• Text provided:
╔══

Plaquemine Lock State Historic Site, located in Plaquemine, Louisiana, commemorates an early example of hydraulic engineering design and the historic significance of Bayou Plaquemine, an important navigable waterway that was once a distributary of the Mississippi River. Bayou Plaquemine promoted settlement beginning in the 18th century and helped the area economically by providing an access route between southwestern Louisiana (and thus Texas) and the Mississippi via the Atchafalaya Basin.

The lock itself was designed by Colonel George Washington Goethals of the United States Army Corps of Engineers, who later served as chief engineer of the construction of the Panama Canal Lock, and went on to be the Canal Zone's first governor. Plaquemine Lock was opened on April 9, 1909, after 14 years of construction. When it was built, Plaquemine Lock was the highest freshwater lift of any lock in the world. The lock initially utilized a gravity-flow principle until pumps were installed years later.

The lock was closed after 52 years of service in 1961 due to increased river traffic and the demand for a larger lock, which opened thereafter in Port Allen. The Plaquemine Lock structure was placed on the National Register of Historic Places in 1972. Today, the Gary James Hebert Memorial Lockhouse serves as an on-site museum and visitors center. It is named for the man who led the way to help preserve the Lock site, which today covers 19 acre.

╚══

• Data block:
╔══

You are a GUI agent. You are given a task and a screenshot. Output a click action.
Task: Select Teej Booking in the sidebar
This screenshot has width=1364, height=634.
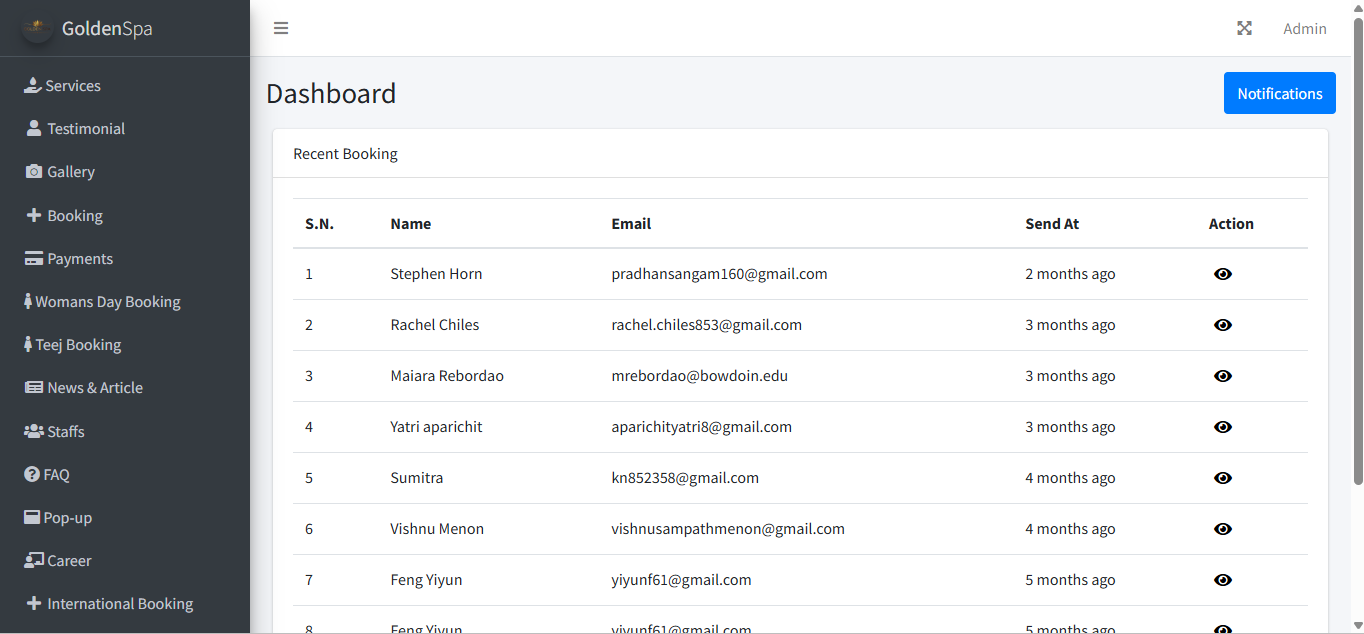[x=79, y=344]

╚══

• What needs to be done:
Revise the section of the Plaquemine Lock text that opens with the words containing "The lock was" and closes with "covers 19 acre.", putting "welcome center" wherever "visitors center" appears. The data plays no part in this work.

• Result of the task:
The lock was closed after 52 years of service in 1961 due to increased river traffic and the demand for a larger lock, which opened thereafter in Port Allen. The Plaquemine Lock structure was placed on the National Register of Historic Places in 1972. Today, the Gary James Hebert Memorial Lockhouse serves as an on-site museum and welcome center. It is named for the man who led the way to help preserve the Lock site, which today covers 19 acre.